Army Wants a Non-Satellite Radio That Works Over Mountains and Fits in a Backpack

A soldier provides security from a hilltop during a patrol in Paktia province in August.

A soldier provides security from a hilltop during a patrol in Paktia province in August. Defense Department

The service is pushing the laws of physics, some observers say.

The Army wants to develop a long range broadband backpack radio based on technology the service first used in Vietnam. But back then, the radios required antennas the size of billboards to augment expensive commercial satellite communications.

The Army Communications Electronics Research and Development Engineering Center, Space & Terrestrial Communications Directorate, seeks industry input on the development of a backpack radio that uses tropospheric scatter (also  called troposcatter) communications, which bounce signals off the troposphere with a range as far as 600 miles, thereby overcoming the line-of-sight range of tactical FM radios.

The use of troposcatter radios for long range communications on the battlefield would help whittle down the Pentagon’s commercial satellite bill. The Defense Science Board reported on June 20 that Defense pays roughly $640 million a year for commercial satellite service, a tab expected to grow to between $3 billion and $5 billion over the next 15 years.

The Army used tropsoscatter as the backbone of its countrywide “Backporch” communications system fielded in Vietnam in the 1960s under the direction of signal officer Emmett Paige Jr., who went on to serve as Assistant Secretary of Defense for Command, Control, Communications, and Intelligence from 1993 to 1997. The system required high-gain billboard-sized antennas in Vietnam, as propagation losses from troposcatter communications are very high; only about one billion-billionth of the transmit power is available at the receiver.

The Army and Air Force both fielded extensive troposcatter systems for fixed communications in the first Iraq War in 1990-1991, but after that, the system fell out of favor as all the military services embraced satellite communications. Now the Army once again wants to tap into the technology to support both fixed and on-the-move communications.

But some are skeptical.

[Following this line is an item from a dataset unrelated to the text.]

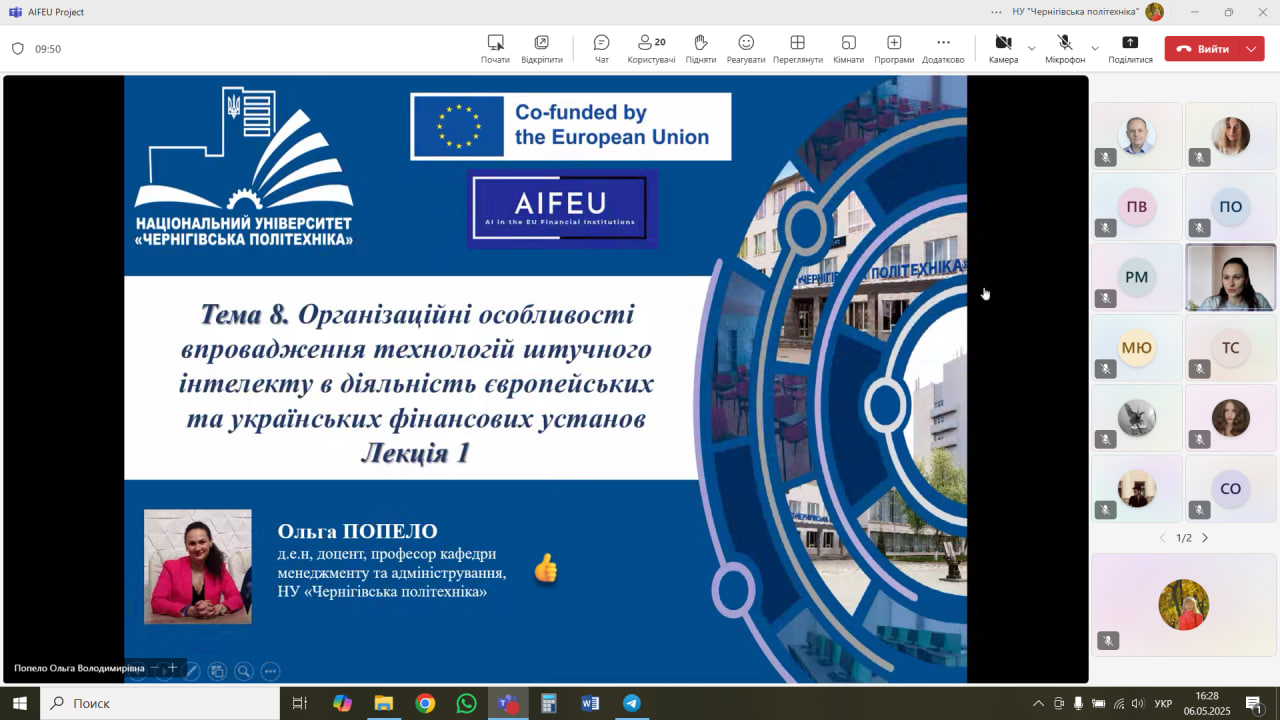The width and height of the screenshot is (1280, 720).
Task: Open dropdown arrow beside Вийти button
Action: [x=1252, y=48]
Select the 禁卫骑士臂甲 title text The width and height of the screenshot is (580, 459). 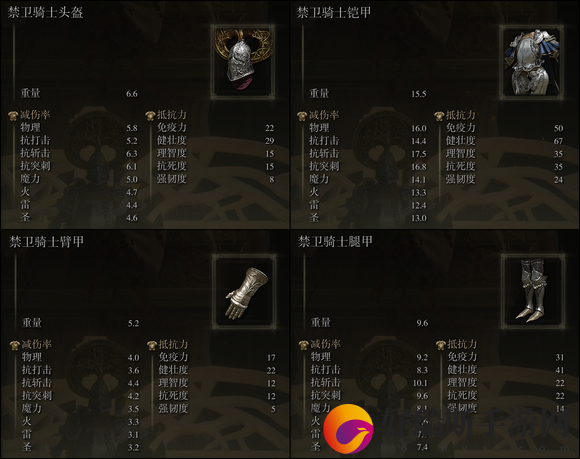(47, 242)
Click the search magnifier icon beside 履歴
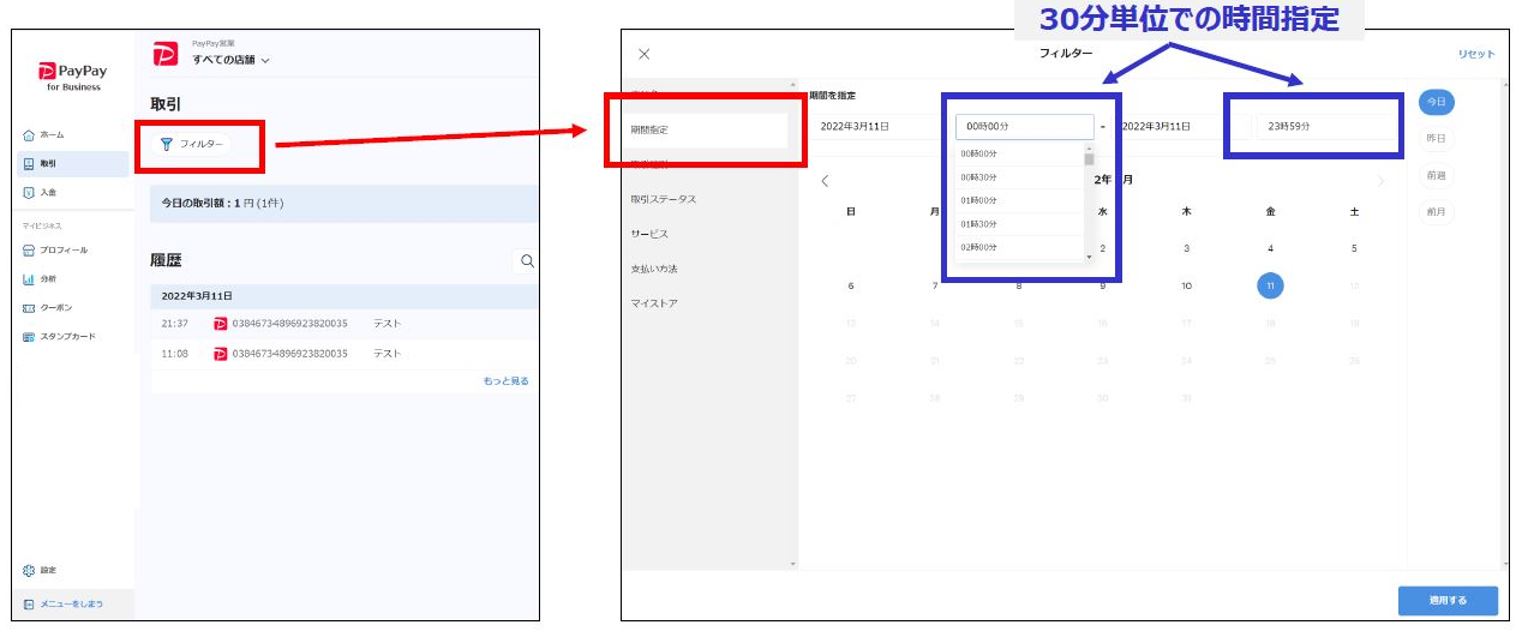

Mark Yamamoto, director of government marketing for troposcatter equipment manufacture Comtech Systems who first started working with the technology in the Air Force in 1978, said the Army is pushing the laws of physics in trying to stuff a troposcatter system into a backpack radio. The plan “won’t work,” he said.

Retired Air Force Brig. Gen. Bernie Skoch, a defense industry consultant with extensive communications experience, said new digital signal processing technology and computer based radios could help shrink the size of troposcatter radios.

Yamamoto said Cromlech has developed a transportable version of its AN/TRC-170 troposcatter system with a small, 2-meter antenna that fits into five transit cases. The total weight is about 800 pounds. That’s about as small as it can get, Yamamoto said. This transportable unit has a range of 100 miles and can transmit data at the rate of 16 mbps, much faster than tactical satellite radio systems.

The Army uses this system in Afghanistan today, Yamamoto said, to communicate with forward units masked by mountains or ridge lines, which inhibit line-of-sight communications. The Army said this troposcatter system is expected to decrease the reliance on military and commercial satellites, which can be expensive “and cause latency issues that for some units, such as Patriot [missile] batteries, cannot be tolerated.”

Troposcatter systems definitely offer a cost savings compared to the cost of satellite air time, Yamamoto said. The transportable AN/TRC-170 costs about $500,000. Cromlech compares its costs to a three node satellite link planned for the Middle East and said the troop gear “paid for itself in about six months” worth of satellite time.